A bomb-sniffing dog greeted visitors to the U.S. District Court building in downtown Minneapolis Monday, and extra guards were stationed on the 13th floor where three men went on trial in a racketeering conspiracy involving a notoriously violent Indian gang known as the Native Mob.

Inside Judge John Tunheim's courtroom, more than a dozen federal marshals kept a close watch over a gallery packed largely with federal prosecutors and investigators.

Assistant U.S. Attorney Steven Schleicher set the stage for the jury of six men and 10 women in a dramatic opening statement.

On March 10, 2010, a 5-year-old American Indian girl held her father's hand as they walked along a road in Tract 34 of the Cass Lake area, he said.

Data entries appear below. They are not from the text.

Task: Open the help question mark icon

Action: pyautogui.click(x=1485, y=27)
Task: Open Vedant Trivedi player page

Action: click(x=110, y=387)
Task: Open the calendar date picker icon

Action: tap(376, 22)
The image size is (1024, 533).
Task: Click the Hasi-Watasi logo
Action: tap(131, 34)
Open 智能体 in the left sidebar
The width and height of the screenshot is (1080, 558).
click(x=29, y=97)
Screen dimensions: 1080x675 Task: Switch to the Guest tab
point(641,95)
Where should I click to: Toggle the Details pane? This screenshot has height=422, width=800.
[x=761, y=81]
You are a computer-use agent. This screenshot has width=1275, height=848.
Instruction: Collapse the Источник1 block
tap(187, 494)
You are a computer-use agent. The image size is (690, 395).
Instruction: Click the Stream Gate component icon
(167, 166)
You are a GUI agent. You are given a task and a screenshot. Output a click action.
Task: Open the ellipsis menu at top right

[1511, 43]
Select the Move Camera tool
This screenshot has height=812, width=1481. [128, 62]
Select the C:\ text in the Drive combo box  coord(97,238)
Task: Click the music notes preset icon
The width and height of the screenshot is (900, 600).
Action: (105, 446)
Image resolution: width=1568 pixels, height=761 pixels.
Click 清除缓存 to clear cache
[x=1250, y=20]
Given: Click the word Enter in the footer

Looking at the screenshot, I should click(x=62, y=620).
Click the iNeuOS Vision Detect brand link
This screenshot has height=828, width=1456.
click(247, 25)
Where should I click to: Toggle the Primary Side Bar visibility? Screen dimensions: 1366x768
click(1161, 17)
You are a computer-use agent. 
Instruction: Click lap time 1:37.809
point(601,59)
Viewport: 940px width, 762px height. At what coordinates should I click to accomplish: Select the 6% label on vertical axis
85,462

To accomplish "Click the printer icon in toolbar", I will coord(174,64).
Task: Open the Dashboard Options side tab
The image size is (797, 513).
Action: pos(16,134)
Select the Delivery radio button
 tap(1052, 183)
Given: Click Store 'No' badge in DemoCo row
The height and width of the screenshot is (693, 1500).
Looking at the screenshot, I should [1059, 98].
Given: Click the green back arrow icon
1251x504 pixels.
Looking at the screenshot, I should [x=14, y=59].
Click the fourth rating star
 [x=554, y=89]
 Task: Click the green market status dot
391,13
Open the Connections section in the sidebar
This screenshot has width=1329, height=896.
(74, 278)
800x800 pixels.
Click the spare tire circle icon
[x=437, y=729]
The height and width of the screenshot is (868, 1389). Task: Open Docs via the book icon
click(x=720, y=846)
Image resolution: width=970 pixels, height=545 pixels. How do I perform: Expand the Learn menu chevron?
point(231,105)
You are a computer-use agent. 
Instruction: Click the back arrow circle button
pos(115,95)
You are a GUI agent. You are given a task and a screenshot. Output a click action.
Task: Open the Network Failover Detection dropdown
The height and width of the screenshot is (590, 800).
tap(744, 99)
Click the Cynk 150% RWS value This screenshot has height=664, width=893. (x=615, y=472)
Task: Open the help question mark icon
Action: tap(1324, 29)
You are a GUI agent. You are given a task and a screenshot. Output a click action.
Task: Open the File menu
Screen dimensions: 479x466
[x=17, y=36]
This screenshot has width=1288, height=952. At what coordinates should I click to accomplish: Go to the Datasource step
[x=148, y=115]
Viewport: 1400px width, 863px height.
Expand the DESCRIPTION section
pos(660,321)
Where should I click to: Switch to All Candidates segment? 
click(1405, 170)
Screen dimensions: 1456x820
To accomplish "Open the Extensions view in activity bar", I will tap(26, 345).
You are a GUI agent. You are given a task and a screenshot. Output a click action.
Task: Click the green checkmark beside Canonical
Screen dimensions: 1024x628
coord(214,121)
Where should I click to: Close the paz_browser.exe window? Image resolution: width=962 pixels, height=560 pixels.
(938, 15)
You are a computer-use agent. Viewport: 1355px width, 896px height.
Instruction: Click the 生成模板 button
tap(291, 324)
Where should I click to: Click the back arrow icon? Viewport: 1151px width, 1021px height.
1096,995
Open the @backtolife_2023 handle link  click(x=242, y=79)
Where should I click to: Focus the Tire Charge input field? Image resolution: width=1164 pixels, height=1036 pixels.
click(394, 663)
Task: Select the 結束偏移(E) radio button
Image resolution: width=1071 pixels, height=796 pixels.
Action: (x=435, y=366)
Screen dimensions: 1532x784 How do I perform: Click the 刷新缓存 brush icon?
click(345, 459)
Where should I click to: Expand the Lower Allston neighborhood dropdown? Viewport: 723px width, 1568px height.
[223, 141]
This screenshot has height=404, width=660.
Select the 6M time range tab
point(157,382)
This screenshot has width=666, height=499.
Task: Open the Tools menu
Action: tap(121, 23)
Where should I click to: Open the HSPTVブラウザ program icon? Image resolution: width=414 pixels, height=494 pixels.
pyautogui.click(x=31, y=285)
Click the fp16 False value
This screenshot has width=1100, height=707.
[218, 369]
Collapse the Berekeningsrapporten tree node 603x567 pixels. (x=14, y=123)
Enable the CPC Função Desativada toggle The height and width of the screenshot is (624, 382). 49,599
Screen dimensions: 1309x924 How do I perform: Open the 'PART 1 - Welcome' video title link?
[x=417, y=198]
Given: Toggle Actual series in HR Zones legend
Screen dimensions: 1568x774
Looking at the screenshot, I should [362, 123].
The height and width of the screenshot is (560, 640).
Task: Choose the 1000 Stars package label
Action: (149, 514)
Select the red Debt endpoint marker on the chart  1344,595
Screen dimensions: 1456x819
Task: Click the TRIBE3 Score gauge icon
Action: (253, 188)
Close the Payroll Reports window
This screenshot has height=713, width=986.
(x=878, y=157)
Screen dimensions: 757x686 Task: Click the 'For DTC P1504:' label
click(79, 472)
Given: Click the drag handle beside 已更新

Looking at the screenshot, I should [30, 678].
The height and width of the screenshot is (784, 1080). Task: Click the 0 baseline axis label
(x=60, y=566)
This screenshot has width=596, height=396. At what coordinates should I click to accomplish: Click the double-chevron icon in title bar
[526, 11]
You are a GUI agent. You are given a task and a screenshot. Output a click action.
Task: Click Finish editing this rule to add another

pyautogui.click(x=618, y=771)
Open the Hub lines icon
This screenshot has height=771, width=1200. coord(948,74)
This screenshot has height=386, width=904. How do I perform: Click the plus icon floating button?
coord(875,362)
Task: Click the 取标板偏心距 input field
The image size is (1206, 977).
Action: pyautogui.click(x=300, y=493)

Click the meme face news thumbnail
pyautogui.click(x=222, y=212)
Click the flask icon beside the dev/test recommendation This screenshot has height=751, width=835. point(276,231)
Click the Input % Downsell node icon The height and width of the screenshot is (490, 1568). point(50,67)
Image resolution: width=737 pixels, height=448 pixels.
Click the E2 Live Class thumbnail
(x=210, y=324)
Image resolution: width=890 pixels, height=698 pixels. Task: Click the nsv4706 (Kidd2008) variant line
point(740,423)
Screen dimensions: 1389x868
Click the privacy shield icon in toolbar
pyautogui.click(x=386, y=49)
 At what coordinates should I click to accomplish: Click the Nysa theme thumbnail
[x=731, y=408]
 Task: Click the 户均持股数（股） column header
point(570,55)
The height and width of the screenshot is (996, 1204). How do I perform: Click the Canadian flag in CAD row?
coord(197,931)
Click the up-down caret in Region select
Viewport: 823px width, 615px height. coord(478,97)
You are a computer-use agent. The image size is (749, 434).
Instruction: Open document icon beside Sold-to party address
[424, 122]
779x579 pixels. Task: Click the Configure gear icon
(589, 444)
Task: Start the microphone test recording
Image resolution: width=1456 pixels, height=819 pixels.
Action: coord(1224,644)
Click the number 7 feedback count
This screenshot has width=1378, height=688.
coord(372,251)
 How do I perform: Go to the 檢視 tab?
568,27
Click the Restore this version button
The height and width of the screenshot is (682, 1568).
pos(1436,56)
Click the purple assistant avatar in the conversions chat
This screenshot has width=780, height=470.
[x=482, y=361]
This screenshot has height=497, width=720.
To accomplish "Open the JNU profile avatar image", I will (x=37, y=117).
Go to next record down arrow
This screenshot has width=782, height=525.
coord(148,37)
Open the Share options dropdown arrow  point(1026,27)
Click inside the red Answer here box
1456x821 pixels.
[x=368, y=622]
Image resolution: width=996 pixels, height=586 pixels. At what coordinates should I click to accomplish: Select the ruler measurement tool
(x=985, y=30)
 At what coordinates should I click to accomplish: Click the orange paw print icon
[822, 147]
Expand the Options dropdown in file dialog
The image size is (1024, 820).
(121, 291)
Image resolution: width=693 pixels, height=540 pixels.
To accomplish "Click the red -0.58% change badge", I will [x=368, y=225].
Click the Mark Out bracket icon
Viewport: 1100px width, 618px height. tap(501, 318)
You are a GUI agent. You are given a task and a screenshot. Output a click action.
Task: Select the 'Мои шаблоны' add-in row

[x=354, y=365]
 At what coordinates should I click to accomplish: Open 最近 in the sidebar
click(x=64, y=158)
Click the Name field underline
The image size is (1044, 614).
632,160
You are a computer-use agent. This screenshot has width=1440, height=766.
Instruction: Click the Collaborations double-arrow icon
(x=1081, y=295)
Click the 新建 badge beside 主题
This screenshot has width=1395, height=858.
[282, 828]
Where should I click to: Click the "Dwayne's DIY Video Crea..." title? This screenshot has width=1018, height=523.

The girl had no idea that her father, Amos LaDuke, now 34, had been associated with the Native Mob gang.

"But Anthony Cree knew," Schleicher said, pointing out one of the defendants. Cree is known as "Pun" -- short for "Punisher" -- Schleicher said.

He said that Cree, 26, had lost his position as a ranking gang member and was seeking to get it back with an attack on LaDuke, who two years earlier had implicated another Native Mob member in another criminal case. LaDuke also had broken the jaw of the gang's "chief enforcer," insulting the gang, Schleicher said.

He said that defendant William Earl Morris, 25, was a soldier on a mission that day when he jumped out of a car wearing latex gloves and firing a .40-caliber pistol. LaDuke picked up his daughter and ran. But he dropped her as bullets slammed into him and he collapsed into a pool of his own blood, Schleicher said, showing pictures of the crime scene.

LaDuke told his daughter to run and she narrowly escaped injury, Schleicher said, showing a photo of a bullet hole in her backpack.

He said that Morris, known as "Odie," ran into the woods and was caught, but Cree got away that day. LaDuke survived and will testify in the case.

Schleicher displayed photos of 25 men he said were members of the Native Mob, which he described as a disciplined criminal organization with more than 200 members. The gang operated in Minnesota, Wisconsin and elsewhere, selling drugs and committing assaults, drive-by shootings and murder to silence witnesses and fend off rivals, he said.

Native Mob began in south Minneapolis in the 1990s as an offshoot of the Vice Lords, but gained prominence in the state's prisons. Schleicher identified defendant Wakinyon Wakan McArthur, also known as "Kon" or "Killa," as the highest-ranking member outside of prison. McArthur, 34, is the "Ogema," or chief, responsible for enforcing the gang's rules, he said.

McArthur took over that position from his brother, Wambli Ska McArthur, 38, and attempted to impose strict order on the members outside of prison, Schleicher said.

The case against the three defendants involves 11 counts and more than 70 "overt acts" that demonstrate a racketeering conspiracy, he said. The trial is expected to last several weeks and will include testimony from a number of insiders, some of whom wore "wires" to record the Native Mob's monthly meetings.

"You can't expect a tour in hell, however, to be guided by angels," Schleicher said.

Morris' attorney, Tom Shiah, reserved his right to make an opening statement until after the government rests its case. He told Tunheim that he will dispute the allegation that Morris was a member of the gang.

Defense attorneys Frederick Goetz, who represents McArthur, and John Brink, who represents Cree, acknowledged that their clients were Native Mob members. But they said no racketeering took place. Any crimes that were committed were random, unforeseeable, individual acts, they said.

The gang members grew up in poverty, surrounded by drug and alcohol abuse and exposed to violence, they said.

"They were really not raised. They just got bigger," Brink said.

Members of the gang lack the ability to run a racketeering organization, Goetz said.

"We're not talking about La Cosa Nostra. We're not talking about some corrupt political organization," he said. "We're talking about feral kids."